TEXTE À ANALYSER:
-=-=-

La révolution en marche
En octobre, à l’occasion de la foire du Livre de Francfort, Vaclav Havel est couronné par le prix des libraires de la paix. Les autorités tchèques lui refusent le droit d’aller recevoir son prix. Le dramaturge est arrêté quelques jours plus tard. Les Tchèques ne restent pas inactifs. Des anniversaires comme la fondation de la République en 1919, la répression de 1968 ou le soulèvement des étudiants contre les nazis en 1944 sont l’occasion de manifestations place Venceslas, dans le centre de Prague. Ce sont d’abord de simples «promeneurs» qui, à l’heure dite, se retrouvent au pied de la statue qui domine cette large avenue. Puis des slogans apparaissent : «Jakes dehors!», «Vive Havel», «Svoboda» (liberté, qui est aussi le patronyme du président de la Tchécoslovaquie au temps du printemps de 1968). Malgré la répression policière, les manifestations restent pacifiques. Les opposants ont trouvé un nouveau moyen de clamer leur mépris des dirigeants. Ils agitent des clés pour leur signifier qu’ils n’ont plus qu’à prendre la porte. Sous la pression de la rue et de la direction soviétique, le gouvernement accepte l’ouverture d’un dialogue. Le 24 novembre, tout le bureau politique du PC démissionne. C’est la fin des dirigeants mis en place par l’occupant soviétique en 1968 mais c’est insuffisant pour satisfaire les manifestants qui ne quittent pas la place Venceslas
Ils veulent la fin du régime communiste, la reconnaissance des «erreurs» commises en 1968 avec l’invasion des chars du Pacte de Varsovie.

-=-=-

DONNÉES:
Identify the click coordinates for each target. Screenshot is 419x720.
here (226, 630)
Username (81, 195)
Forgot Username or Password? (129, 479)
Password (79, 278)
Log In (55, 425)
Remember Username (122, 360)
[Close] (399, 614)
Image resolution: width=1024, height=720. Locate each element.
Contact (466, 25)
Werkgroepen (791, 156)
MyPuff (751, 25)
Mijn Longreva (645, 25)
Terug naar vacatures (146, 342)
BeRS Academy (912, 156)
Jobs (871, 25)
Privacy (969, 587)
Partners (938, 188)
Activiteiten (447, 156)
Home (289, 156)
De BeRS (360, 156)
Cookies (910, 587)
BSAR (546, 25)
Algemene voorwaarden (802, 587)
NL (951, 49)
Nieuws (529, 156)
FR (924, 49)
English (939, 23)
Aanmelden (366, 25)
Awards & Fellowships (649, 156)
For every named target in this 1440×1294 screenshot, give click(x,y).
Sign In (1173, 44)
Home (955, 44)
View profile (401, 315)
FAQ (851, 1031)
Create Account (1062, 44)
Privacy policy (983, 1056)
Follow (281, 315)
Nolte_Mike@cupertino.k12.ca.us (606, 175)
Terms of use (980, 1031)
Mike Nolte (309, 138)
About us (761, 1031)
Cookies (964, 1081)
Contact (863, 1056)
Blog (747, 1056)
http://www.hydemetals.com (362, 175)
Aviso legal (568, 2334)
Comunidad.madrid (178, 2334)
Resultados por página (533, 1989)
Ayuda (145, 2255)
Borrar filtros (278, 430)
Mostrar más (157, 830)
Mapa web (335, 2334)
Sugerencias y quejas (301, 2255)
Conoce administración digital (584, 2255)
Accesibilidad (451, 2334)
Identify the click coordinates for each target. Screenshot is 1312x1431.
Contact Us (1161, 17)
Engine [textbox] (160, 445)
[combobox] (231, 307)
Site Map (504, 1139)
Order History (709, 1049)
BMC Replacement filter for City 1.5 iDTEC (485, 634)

-=-=-

SÉRIE D'EXERCICES:
1. D'après le texte sur la révolution à Prague, que se passe-t-il le 24 novembre ?
2. Reprends le texte sur la révolution à Prague après sa dernière phrase et poursuis-le.

RÉPONSES AUX EXERCICES:
1. Tout le bureau politique du PC démissionne.

2.
Ils obtiennent finalement l’une et l’autre, sans qu’un coup de feu ait été tiré. La «Révolution de Velours» l’a emporté. Le 29 décembre 1989, Vaclav Havel est élu président de la République tchécoslovaque. Il restera treize ans au Château, dont dix comme chef du seul l’Etat tchèque, après le «divorce de velours» entre les Tchèques et les Slovaques. Cependant, les Tchèques peuvent aussi être fiers de s’être débarrassés par eux-mêmes et sans violence d’un régime qu’ils n’avaient pas choisi et d’être retournés dans cette Europe qu’ils n’avaient jamais voulu quitter.
Après s’être retiré de la vie politique alors que le tabac et la prison ont altéré sa santé, Vaclav Havel, malgré son cancer du poumon et ses pneumonies à répétition, a continué de loin son activité de dramaturge et à savourer les hommages internationaux qui lui ont été rendus. Il y a quelques années, il avait publié un recueil de discours avec pour titre «l’amour et la vérité doivent triompher du mensonge et de la haine».
Le nom de Vaclav Havel restera lié indéniablement à la «Révolution de Velours» qui a renversé le régime communiste en Tchécoslovaquie à la fin de 1989.